The steel industry is emerging as an early mover in the deployment of hydrogen to cut emissions, with commercial-scale production of green steel possible by 2030, according to speakers at the First Element hydrogen conference.
Net-zero policies and rising carbon prices are driving steel companies to develop strategies to decarbonise—mainly by replacing coking coal with hydrogen.
And the size of investments in green steel pilot production already announced confirm the industry’s commitment to making the switch, speakers told a panel discussion.
“It does feel like [steel] is the industrial sector that has already moved furthest.

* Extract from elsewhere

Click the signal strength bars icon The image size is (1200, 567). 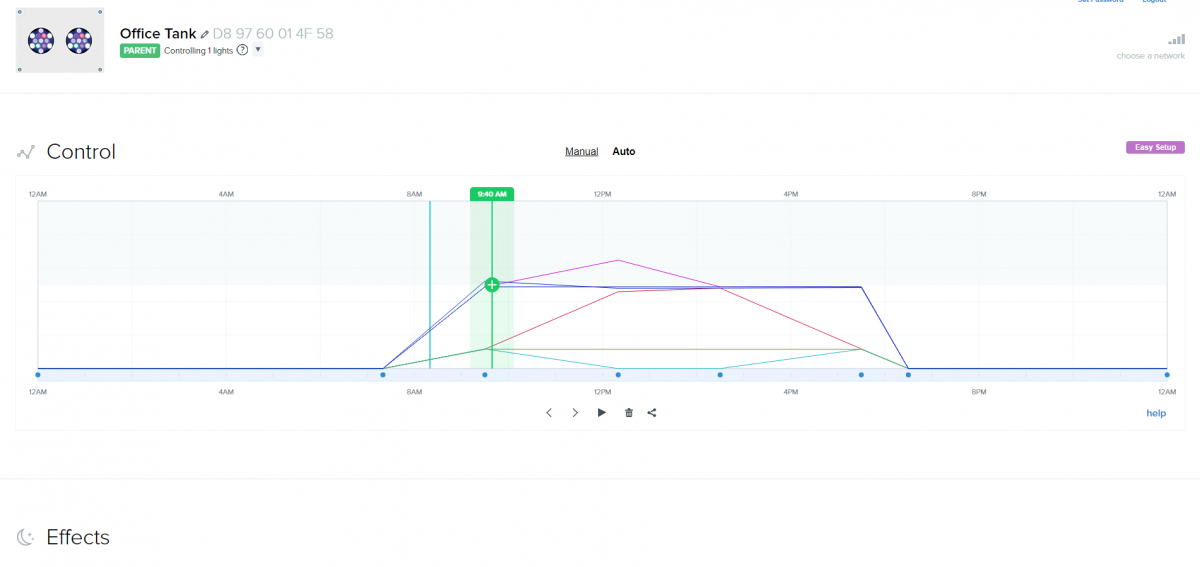[x=1176, y=40]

And I think what you will find is that steel is where the economics work more clearly,” says Sean McLoughlin, head of EMEA industrials research for bank HSBC.
He cited a project led by Sweden’s SSAB, which delivered its first green steel to vehicle manufacturer Volvo last month and will produce 5mn t/yr of the material by 2030.
€150-200mn/yr – Costs faced by average steelmaker under EU ETS
“If they stick to their targets, by 2030 we could realistically already be looking at proper commercial-scale production of steel,” says McLoughlin.
Rising carbon prices in Europe are forcing steelmakers to make strategic decisions about investments, according to Alexander Fleischanderl, technology officer for Primetals Technologies.
At current carbon prices, an average steel producer with an output of about 6mn t/yr is now facing an annual cost of €150-200mn to buy allowances under the EU’s Emissions Trading System.
Companies face the choice of being a first mover in decarbonising or waiting to invest at a later stage, he notes.
“But if you miss that train then the consequence is that you will be out of the game. Hydrogen will play a major role when it comes to decarbonising the steel sector,” he says.
Steelmakers planning new investments will need to make technology choices over the next couple of years but will try to build new processes that give them the flexibility to use natural gas initially before switching to low-carbon hydrogen.
One strategic option to make the economics of hydrogen work could be to place the upstream production of direct reduced iron in locations near cheap renewables and green hydrogen production—as well as iron ore—Fleischanderl adds.
Australia would be one example of a suitable location. The green iron would then be shipped to existing production sites in Europe, where companies would add value and differentiate their products.